Protocol of the Session on January 31, 2006

Wie gesagt, nach meinen Informationen lief das landauf landab im Wesentlichen so ab. Wenn das wirklich so war, Herr Minister, dann waren Ihre Razzien ein Muster ohne Wert. Wir können darüber rätseln, ob das Absicht oder Dummheit war. Für Absicht spricht, dass damit der kleine Metzger gepackt wurde. Das ist nämlich weit ungefährlicher, als wenn man die Großen schnappt. Das haben Sie auch schon beim Deggendorfer Skandal gezeigt.

(Alexander König (CSU): Dicker Hund!)

Das Veterinäramt Passau wurde am 1. März 2005 über die wesentlichen Inhalte dieser 22 500 E-Mails informiert. Es war also über all das informiert, was jetzt ans Tageslicht kommt. In einem Interview mit dem „Münchner Merkur“ rechtfertigen Sie die Verzögerungen im Januar damit, dass das Veterinäramt die Unterlagen der Kripo habe auswerten müssen.

Die Leute hätten dafür ein Dreivierteljahr Zeit gehabt. Dann lese ich von einem Mitarbeiter, die Lager seien bei zu erwartenden Kontrollen von brisanter Ware geleert worden. Da stellt sich die Frage, ob die Kontrollen angekündigt wurden. Wir haben aber jetzt von Ihnen gehört, der Kontrolleur kam nur, wenn er bestellt wurde. Es tut mir Leid, so schauen funktionierende Kontrollen beim besten Willen nicht aus.

(Beifall bei den GRÜNEN)

Zum Verhalten der zuständigen Behörden: Die Regierung von Niederbayern wurde bereits im Juli 2004 wieder einmal vom Zoll auf Betrügereien hingewiesen, der dieses Mal wirklich korrekt gehandelt hat. Die Regierung von Niederbayern hat – angeblich, um die Ermittlungen nicht zu gefährden – nicht gehandelt, obwohl es schon damals um den Verkauf von Fleisch mit abgelaufenem Verfallsdatum und damit um Gesundheitsgefährdung ging. Sie, Herr Schnappauf, und auch die Justizministerin sind beim Deggendorfer Schlachtskandal über die Zollverwaltung hergefallen, als diese mit der gleichen Begründung Verzögerungen erklärte. Damals ging es nur um einige Monate. Bei Ihnen ging es um eineinhalb Jahre. Das Veterinäramt Passau wusste seit März 2005 etwas und hat auch nicht gehandelt.

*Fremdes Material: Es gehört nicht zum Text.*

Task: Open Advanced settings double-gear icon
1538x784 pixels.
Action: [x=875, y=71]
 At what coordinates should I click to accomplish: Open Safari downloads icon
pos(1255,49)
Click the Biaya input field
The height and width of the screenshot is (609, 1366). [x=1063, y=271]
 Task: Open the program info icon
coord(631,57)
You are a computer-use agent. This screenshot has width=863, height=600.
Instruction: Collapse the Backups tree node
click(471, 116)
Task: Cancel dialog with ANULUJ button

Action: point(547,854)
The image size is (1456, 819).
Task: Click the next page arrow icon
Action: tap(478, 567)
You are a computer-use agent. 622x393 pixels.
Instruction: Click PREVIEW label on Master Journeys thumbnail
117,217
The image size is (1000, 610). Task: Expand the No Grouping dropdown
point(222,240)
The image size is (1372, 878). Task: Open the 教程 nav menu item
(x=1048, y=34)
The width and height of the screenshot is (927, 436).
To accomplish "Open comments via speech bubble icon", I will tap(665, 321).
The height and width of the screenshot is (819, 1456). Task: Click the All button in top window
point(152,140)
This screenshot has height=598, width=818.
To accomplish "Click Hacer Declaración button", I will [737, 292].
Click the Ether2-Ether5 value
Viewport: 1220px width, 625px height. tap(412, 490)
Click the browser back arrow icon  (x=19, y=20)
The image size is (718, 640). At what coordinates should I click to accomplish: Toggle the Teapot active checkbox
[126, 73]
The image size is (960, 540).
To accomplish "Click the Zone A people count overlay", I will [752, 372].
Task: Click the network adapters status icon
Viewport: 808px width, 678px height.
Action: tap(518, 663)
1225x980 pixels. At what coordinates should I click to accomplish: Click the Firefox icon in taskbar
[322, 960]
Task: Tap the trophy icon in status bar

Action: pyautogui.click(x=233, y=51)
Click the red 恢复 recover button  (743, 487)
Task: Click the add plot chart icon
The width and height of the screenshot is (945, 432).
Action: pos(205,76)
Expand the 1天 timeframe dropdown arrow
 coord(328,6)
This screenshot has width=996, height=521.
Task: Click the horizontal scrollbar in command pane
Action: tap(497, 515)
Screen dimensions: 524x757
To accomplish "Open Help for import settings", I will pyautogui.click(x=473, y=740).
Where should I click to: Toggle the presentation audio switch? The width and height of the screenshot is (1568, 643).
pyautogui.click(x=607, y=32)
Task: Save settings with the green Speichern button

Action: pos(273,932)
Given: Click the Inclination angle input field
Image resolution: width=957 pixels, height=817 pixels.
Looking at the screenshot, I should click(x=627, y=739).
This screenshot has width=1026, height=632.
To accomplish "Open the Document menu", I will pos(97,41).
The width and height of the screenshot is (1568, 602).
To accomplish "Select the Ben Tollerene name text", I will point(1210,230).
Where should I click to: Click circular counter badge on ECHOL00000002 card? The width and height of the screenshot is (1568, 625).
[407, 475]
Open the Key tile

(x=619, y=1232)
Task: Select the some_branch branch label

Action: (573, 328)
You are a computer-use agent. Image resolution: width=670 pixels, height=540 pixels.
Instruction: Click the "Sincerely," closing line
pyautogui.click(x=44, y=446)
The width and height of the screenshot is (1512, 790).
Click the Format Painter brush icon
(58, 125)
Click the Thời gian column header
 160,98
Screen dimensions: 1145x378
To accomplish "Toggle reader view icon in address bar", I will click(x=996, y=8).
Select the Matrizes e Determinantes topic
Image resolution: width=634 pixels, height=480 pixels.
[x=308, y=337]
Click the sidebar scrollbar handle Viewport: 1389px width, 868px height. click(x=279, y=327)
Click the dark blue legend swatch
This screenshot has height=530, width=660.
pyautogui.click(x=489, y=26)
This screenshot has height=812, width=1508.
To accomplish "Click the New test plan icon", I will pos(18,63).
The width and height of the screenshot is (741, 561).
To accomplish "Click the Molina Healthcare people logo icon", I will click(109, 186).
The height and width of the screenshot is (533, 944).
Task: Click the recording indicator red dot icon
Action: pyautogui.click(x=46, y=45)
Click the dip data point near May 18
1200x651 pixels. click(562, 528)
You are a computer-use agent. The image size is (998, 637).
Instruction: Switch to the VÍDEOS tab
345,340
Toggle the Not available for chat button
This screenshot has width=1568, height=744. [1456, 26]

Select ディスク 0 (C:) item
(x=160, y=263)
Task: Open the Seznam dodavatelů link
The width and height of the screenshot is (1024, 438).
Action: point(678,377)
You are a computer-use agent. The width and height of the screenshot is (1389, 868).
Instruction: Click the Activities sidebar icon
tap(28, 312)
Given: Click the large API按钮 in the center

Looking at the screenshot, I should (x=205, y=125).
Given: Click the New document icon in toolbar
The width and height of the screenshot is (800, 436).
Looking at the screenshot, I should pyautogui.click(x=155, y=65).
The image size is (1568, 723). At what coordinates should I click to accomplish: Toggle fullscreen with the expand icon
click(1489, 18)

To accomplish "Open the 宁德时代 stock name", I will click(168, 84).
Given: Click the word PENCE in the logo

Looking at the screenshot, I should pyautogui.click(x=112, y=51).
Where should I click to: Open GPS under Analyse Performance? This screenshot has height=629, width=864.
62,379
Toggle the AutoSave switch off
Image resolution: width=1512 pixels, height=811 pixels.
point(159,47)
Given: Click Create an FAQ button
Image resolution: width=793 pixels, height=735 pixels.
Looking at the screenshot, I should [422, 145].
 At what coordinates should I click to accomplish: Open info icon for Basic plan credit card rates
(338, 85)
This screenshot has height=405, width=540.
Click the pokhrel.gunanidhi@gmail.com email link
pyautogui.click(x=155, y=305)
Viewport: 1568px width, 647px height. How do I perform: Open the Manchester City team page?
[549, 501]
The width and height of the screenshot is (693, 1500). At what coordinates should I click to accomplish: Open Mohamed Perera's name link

Ich halte fest: Die Regierung von Niederbayern wusste seit Juli 2004 von den lebensmittelrechtlich relevanten Problemen. Die Staatsanwaltschaft und das Veterinäramt wussten seit Anfang 2005 sehr konkret von den Verstößen, die sogar die Verbrauchergesundheit gefährdeten. Beide Behörden haben nicht oder erst ein Dreivierteljahr später gehandelt. Das kann ich schon fast nicht mehr mit

Ignoranz erklären. Da frage ich mich, wie einfl ussreich dieser Berger gewesen sein muss.

(Beifall bei den GRÜNEN und bei Abgeordneten der SPD)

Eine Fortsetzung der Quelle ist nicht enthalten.